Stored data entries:

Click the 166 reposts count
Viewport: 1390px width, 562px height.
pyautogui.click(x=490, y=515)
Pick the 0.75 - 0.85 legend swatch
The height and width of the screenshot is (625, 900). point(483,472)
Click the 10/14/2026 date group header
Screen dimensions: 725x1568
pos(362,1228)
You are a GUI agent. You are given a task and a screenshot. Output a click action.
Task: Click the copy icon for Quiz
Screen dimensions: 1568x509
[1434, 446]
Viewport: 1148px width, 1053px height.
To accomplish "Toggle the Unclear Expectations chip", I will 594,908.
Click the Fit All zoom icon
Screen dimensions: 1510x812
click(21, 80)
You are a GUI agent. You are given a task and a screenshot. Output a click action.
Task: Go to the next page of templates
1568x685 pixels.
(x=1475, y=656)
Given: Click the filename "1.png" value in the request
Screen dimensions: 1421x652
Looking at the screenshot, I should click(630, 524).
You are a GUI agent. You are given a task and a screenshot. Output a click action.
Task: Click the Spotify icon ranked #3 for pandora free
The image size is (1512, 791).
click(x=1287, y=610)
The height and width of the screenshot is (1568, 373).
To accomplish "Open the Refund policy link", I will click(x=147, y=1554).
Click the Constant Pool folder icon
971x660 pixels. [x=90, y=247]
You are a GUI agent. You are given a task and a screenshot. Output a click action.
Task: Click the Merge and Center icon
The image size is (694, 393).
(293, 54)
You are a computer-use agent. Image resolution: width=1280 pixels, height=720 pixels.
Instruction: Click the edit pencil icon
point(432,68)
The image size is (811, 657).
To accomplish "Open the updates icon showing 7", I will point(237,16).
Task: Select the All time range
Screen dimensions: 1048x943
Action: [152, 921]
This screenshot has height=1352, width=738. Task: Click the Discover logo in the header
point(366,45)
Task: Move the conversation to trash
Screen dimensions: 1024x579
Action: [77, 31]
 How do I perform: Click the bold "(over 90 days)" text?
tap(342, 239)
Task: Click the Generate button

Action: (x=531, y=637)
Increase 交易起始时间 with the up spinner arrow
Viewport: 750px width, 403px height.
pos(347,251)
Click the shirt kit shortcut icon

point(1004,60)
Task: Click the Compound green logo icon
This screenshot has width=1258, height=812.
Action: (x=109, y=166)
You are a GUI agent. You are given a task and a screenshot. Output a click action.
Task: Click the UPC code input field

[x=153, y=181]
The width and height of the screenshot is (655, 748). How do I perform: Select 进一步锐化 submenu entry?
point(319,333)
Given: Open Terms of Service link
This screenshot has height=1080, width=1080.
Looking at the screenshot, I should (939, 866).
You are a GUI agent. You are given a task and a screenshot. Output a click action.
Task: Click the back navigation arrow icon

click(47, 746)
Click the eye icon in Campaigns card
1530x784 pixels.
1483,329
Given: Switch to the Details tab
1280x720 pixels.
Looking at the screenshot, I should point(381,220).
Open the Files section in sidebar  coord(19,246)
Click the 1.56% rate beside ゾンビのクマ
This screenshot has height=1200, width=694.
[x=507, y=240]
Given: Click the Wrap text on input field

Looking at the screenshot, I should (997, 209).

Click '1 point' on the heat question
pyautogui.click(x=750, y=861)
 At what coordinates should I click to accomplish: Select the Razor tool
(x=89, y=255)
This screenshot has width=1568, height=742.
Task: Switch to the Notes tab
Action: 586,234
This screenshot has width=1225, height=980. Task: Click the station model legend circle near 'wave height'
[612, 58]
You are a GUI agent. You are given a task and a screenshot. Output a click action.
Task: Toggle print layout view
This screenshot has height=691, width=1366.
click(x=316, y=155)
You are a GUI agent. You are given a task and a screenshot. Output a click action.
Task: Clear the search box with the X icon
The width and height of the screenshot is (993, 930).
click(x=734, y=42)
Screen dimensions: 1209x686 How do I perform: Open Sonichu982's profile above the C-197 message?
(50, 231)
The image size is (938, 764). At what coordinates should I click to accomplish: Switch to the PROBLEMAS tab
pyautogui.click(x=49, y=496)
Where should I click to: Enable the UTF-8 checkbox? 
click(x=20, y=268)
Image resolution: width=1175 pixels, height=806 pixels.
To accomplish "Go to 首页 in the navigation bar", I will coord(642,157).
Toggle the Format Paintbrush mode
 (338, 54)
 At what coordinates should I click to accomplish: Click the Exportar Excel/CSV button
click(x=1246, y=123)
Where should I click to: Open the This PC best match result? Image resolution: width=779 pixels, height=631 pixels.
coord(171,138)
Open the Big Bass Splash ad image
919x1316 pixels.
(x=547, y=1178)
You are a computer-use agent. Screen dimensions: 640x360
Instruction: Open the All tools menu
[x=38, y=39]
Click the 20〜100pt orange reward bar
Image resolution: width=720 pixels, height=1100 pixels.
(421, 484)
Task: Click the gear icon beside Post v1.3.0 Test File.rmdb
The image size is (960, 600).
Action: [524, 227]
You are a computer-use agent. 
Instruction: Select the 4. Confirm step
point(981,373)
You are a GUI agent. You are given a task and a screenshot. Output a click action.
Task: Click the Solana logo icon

** What you need to do **
Output all of the data again. Match it exactly.

** Answer box **
Click the 166 reposts count
Viewport: 1390px width, 562px height.
pyautogui.click(x=490, y=515)
Pick the 0.75 - 0.85 legend swatch
The height and width of the screenshot is (625, 900). point(483,472)
Click the 10/14/2026 date group header
Screen dimensions: 725x1568
pos(362,1228)
You are a GUI agent. You are given a task and a screenshot. Output a click action.
Task: Click the copy icon for Quiz
Screen dimensions: 1568x509
[1434, 446]
Viewport: 1148px width, 1053px height.
To accomplish "Toggle the Unclear Expectations chip", I will 594,908.
Click the Fit All zoom icon
Screen dimensions: 1510x812
click(21, 80)
You are a GUI agent. You are given a task and a screenshot. Output a click action.
Task: Go to the next page of templates
1568x685 pixels.
(x=1475, y=656)
Given: Click the filename "1.png" value in the request
Screen dimensions: 1421x652
Looking at the screenshot, I should click(630, 524).
You are a GUI agent. You are given a task and a screenshot. Output a click action.
Task: Click the Spotify icon ranked #3 for pandora free
The image size is (1512, 791).
click(x=1287, y=610)
The height and width of the screenshot is (1568, 373).
To accomplish "Open the Refund policy link", I will click(x=147, y=1554).
Click the Constant Pool folder icon
971x660 pixels. [x=90, y=247]
You are a GUI agent. You are given a task and a screenshot. Output a click action.
Task: Click the Merge and Center icon
The image size is (694, 393).
(293, 54)
You are a computer-use agent. Image resolution: width=1280 pixels, height=720 pixels.
Instruction: Click the edit pencil icon
point(432,68)
The image size is (811, 657).
To accomplish "Open the updates icon showing 7", I will point(237,16).
Task: Select the All time range
Screen dimensions: 1048x943
Action: [152, 921]
This screenshot has height=1352, width=738. Task: Click the Discover logo in the header
point(366,45)
Task: Move the conversation to trash
Screen dimensions: 1024x579
Action: [77, 31]
 How do I perform: Click the bold "(over 90 days)" text?
tap(342, 239)
Task: Click the Generate button

Action: (x=531, y=637)
Increase 交易起始时间 with the up spinner arrow
Viewport: 750px width, 403px height.
pos(347,251)
Click the shirt kit shortcut icon

point(1004,60)
Task: Click the Compound green logo icon
This screenshot has width=1258, height=812.
Action: (x=109, y=166)
You are a GUI agent. You are given a task and a screenshot. Output a click action.
Task: Click the UPC code input field

[x=153, y=181]
The width and height of the screenshot is (655, 748). How do I perform: Select 进一步锐化 submenu entry?
point(319,333)
Given: Open Terms of Service link
This screenshot has height=1080, width=1080.
Looking at the screenshot, I should (939, 866).
You are a GUI agent. You are given a task and a screenshot. Output a click action.
Task: Click the back navigation arrow icon

click(47, 746)
Click the eye icon in Campaigns card
1530x784 pixels.
1483,329
Given: Switch to the Details tab
1280x720 pixels.
Looking at the screenshot, I should point(381,220).
Open the Files section in sidebar  coord(19,246)
Click the 1.56% rate beside ゾンビのクマ
This screenshot has height=1200, width=694.
[x=507, y=240]
Given: Click the Wrap text on input field

Looking at the screenshot, I should (997, 209).

Click '1 point' on the heat question
pyautogui.click(x=750, y=861)
 At what coordinates should I click to accomplish: Select the Razor tool
(x=89, y=255)
This screenshot has width=1568, height=742.
Task: Switch to the Notes tab
Action: 586,234
This screenshot has width=1225, height=980. Task: Click the station model legend circle near 'wave height'
[612, 58]
You are a GUI agent. You are given a task and a screenshot. Output a click action.
Task: Toggle print layout view
This screenshot has height=691, width=1366.
click(x=316, y=155)
You are a GUI agent. You are given a task and a screenshot. Output a click action.
Task: Clear the search box with the X icon
The width and height of the screenshot is (993, 930).
click(x=734, y=42)
Screen dimensions: 1209x686 How do I perform: Open Sonichu982's profile above the C-197 message?
(50, 231)
The image size is (938, 764). At what coordinates should I click to accomplish: Switch to the PROBLEMAS tab
pyautogui.click(x=49, y=496)
Where should I click to: Enable the UTF-8 checkbox? 
click(x=20, y=268)
Image resolution: width=1175 pixels, height=806 pixels.
To accomplish "Go to 首页 in the navigation bar", I will coord(642,157).
Toggle the Format Paintbrush mode
 (338, 54)
 At what coordinates should I click to accomplish: Click the Exportar Excel/CSV button
click(x=1246, y=123)
Where should I click to: Open the This PC best match result? Image resolution: width=779 pixels, height=631 pixels.
coord(171,138)
Open the Big Bass Splash ad image
919x1316 pixels.
(x=547, y=1178)
You are a computer-use agent. Screen dimensions: 640x360
Instruction: Open the All tools menu
[x=38, y=39]
Click the 20〜100pt orange reward bar
Image resolution: width=720 pixels, height=1100 pixels.
(421, 484)
Task: Click the gear icon beside Post v1.3.0 Test File.rmdb
The image size is (960, 600).
Action: [524, 227]
You are a computer-use agent. 
Instruction: Select the 4. Confirm step
point(981,373)
You are a GUI agent. You are given a task and a screenshot. Output a click action.
Task: Click the Solana logo icon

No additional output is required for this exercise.